Abascal se parapeta mientras Vox expulsa a sus históricos: la Justicia, única salida
La dirección confirma expulsiones firmes y los concejales madrileños anuncian que llevarán la disputa a los tribunales

Redacción · Más España


La escena es clara y no admite atenuantes: el máximo dirigente de Vox elude afrontar la crisis que él mismo preside. En Andújar, ante preguntas reiteradas, Santiago Abascal respondió que “ni me preocupa ni me ocupa en absoluto la política del corazón”, y con esa frase deslizó la indiferencia como estrategia pública ante la expulsión de quien fuera su mano derecha.
El Comité Ejecutivo Nacional de Vox, órgano de dirección del partido en el que Ortega Smith permaneció hasta diciembre pasado, desestimó el recurso de alzada presentado contra su exclusión. Esa decisión convierte la expulsión de Javier Ortega Smith en firme; idéntica suerte alcanzaron sus compañeros en el Ayuntamiento de Madrid, Carla Toscano e Ignacio Ansaldo, alineados con Ortega Smith en la disputa interna.
Cerrado el cauce interno, la alternativa de los expulsados es ya exclusivamente la vía judicial.

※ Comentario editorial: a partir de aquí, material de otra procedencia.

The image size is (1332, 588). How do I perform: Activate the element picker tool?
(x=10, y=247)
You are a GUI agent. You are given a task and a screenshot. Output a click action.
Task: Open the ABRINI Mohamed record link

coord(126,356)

Ortega Smith anunció que recurrirá a los tribunales; Ansaldo, afiliado número uno de Vox, y Toscano también han deslizado su intención de agotar la vía judicial para impugnar lo que califican de “ilegal, injusto y arbitrario”. En palabras del todavía portavoz municipal, la supuesta vulneración de derechos fundamentales se resolverá “en los tribunales de Justicia”.
La maniobra política tiene además consecuencias administrativas: el Ayuntamiento de Madrid ha recibido la comunicación formal de las tres expulsiones, según indicó el alcalde José Luis Martínez‑Almeida. Corresponde ahora al presidente del Pleno, con asistencia jurídica del secretario general, determinar la situación de Ortega Smith, Ansaldo y Toscano; la opción más plausible, según las lógicas del reglamento, es su encuadre como concejales no adscritos, aunque el curso judicial podría alterar ese camino.
En el plano internacional, las palabras de la portavoz parlamentaria Pepa Millán marcaron distancia respecto a opiniones del aliado estadounidense de Abascal. Millán consideró “poco comprensibles” algunas posturas de Donald Trump; Abascal respaldó a Millán en parte, defendiendo que no se puede atacar a la primera ministra italiana, Giorgia Meloni, y calificándola de “patriota” y “valiente”. Preguntado por si se desmarca de Trump, el presidente de Vox evitó una respuesta explícita, igual que evitó entrar en profundidad sobre la crisis interna.
No es neutral la frialdad del líder: decir que no se ocupa de la “política del corazón” mientras la dirección confirma expulsiones firmes y los expulsados acuden a la Justicia equivale a delegar la resolución de la crisis a jueces y tribunales. Es una renuncia implícita a la gestión política de un conflicto que afecta a la representación municipal y a la coherencia del proyecto público que Vox proclama.
La batalla pasará ahora por los tribunales y por los despachos del Ayuntamiento. Pero la imagen que queda es la de una formación que normaliza expulsiones de dirigentes históricos sin ofrecer un relato político convincente que las explique. Eso, más que una estrategia, comienza a parecer un hábito: resolver internamente por la vía disciplinaria y dejar la legitimidad final al silencio del máximo dirigente y a la impugnación judicial.